## Exercise details
The word to look for is "chevron". Report every line of the entries below that has it.

= = = = = = =

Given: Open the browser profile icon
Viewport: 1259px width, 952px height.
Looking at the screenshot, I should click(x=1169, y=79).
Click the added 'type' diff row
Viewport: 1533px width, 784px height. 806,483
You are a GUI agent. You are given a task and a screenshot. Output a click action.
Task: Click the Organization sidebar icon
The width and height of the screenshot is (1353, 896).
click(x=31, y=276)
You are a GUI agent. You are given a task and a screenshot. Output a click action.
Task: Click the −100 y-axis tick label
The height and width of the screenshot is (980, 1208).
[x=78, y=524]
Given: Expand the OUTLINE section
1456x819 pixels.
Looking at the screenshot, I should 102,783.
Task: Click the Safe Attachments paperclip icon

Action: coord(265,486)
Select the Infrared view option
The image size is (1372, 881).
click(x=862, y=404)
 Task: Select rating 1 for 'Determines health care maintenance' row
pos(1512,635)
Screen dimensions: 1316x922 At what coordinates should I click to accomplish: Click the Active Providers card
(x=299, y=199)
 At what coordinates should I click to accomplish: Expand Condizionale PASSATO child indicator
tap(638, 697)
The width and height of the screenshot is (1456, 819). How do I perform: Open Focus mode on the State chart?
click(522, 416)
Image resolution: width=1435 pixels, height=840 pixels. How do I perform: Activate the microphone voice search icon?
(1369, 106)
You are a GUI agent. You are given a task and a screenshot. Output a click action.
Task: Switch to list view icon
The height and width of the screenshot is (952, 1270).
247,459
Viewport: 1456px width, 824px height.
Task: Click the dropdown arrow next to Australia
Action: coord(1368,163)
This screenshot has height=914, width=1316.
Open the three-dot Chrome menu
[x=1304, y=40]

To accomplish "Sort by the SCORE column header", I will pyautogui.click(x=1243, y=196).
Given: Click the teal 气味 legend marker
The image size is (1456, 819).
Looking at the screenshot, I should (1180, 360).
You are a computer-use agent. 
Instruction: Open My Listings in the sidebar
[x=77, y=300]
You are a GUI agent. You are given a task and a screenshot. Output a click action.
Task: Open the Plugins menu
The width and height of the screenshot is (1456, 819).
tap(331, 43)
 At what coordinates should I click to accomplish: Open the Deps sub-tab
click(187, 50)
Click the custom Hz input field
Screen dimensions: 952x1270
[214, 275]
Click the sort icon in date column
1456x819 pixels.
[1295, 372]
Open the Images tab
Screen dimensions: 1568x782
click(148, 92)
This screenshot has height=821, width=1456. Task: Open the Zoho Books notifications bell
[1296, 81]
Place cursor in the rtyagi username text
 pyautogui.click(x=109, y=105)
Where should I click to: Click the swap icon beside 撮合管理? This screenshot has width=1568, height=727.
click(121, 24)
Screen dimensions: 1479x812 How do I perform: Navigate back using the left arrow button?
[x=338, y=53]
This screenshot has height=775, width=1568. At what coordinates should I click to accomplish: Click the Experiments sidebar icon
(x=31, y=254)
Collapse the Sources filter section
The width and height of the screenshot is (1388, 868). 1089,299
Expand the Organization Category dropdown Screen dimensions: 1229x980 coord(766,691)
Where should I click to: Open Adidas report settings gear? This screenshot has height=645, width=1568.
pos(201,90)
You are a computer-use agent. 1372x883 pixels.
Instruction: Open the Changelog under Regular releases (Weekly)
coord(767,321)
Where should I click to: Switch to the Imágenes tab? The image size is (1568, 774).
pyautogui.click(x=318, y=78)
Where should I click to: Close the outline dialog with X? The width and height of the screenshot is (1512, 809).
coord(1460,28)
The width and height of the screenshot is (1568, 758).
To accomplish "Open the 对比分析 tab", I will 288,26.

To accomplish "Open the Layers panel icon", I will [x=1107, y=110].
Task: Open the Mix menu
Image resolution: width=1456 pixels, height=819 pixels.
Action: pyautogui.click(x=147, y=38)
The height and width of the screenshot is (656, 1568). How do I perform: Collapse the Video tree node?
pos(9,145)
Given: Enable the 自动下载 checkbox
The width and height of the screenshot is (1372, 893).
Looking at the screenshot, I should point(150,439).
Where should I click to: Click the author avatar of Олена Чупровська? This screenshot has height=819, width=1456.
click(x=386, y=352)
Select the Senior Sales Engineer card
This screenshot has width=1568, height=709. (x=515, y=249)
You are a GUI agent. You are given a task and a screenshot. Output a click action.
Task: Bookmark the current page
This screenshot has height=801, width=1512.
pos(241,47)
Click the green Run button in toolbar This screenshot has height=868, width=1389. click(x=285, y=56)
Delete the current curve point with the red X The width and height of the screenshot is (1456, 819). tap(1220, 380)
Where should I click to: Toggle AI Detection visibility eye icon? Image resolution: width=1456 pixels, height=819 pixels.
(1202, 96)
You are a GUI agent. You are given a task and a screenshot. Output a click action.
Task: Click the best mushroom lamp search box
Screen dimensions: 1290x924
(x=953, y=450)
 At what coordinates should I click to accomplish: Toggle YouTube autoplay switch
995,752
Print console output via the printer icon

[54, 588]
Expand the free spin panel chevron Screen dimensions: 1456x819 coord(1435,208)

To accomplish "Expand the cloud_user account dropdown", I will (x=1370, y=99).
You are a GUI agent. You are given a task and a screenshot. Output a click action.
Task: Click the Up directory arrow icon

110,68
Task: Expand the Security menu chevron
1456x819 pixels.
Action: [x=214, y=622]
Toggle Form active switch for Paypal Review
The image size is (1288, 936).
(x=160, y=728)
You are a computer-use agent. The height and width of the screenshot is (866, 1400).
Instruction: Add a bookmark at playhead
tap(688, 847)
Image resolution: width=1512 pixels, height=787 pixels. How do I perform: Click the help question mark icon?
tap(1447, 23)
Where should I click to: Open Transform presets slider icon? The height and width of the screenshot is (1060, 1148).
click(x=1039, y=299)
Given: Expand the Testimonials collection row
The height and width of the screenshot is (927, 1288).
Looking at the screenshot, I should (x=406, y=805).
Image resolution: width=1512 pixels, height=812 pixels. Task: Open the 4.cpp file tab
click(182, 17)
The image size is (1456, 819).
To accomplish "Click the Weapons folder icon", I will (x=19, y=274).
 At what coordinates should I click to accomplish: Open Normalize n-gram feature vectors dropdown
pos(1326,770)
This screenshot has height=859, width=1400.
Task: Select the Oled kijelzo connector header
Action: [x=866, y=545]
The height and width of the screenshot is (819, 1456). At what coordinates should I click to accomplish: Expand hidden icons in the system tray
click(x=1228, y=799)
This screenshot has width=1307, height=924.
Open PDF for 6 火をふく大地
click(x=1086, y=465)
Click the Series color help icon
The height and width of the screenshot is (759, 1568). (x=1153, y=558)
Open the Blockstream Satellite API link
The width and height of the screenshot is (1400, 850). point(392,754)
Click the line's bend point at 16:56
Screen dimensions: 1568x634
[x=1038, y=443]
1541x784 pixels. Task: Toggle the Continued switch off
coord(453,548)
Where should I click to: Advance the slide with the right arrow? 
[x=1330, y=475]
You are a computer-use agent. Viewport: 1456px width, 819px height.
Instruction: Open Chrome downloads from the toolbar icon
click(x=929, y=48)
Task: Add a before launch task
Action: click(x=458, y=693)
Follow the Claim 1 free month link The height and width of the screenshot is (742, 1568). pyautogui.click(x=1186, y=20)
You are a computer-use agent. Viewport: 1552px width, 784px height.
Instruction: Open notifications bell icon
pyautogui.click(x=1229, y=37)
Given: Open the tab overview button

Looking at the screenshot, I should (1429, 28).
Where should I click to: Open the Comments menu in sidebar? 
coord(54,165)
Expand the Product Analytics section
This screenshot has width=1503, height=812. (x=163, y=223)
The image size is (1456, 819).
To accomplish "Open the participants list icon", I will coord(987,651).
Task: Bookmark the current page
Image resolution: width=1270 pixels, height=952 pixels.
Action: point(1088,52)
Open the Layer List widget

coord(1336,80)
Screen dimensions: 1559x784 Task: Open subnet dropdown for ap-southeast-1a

= = = = = = =

## Solution to this task
Expand the free spin panel chevron Screen dimensions: 1456x819 coord(1435,208)
Task: Expand the Security menu chevron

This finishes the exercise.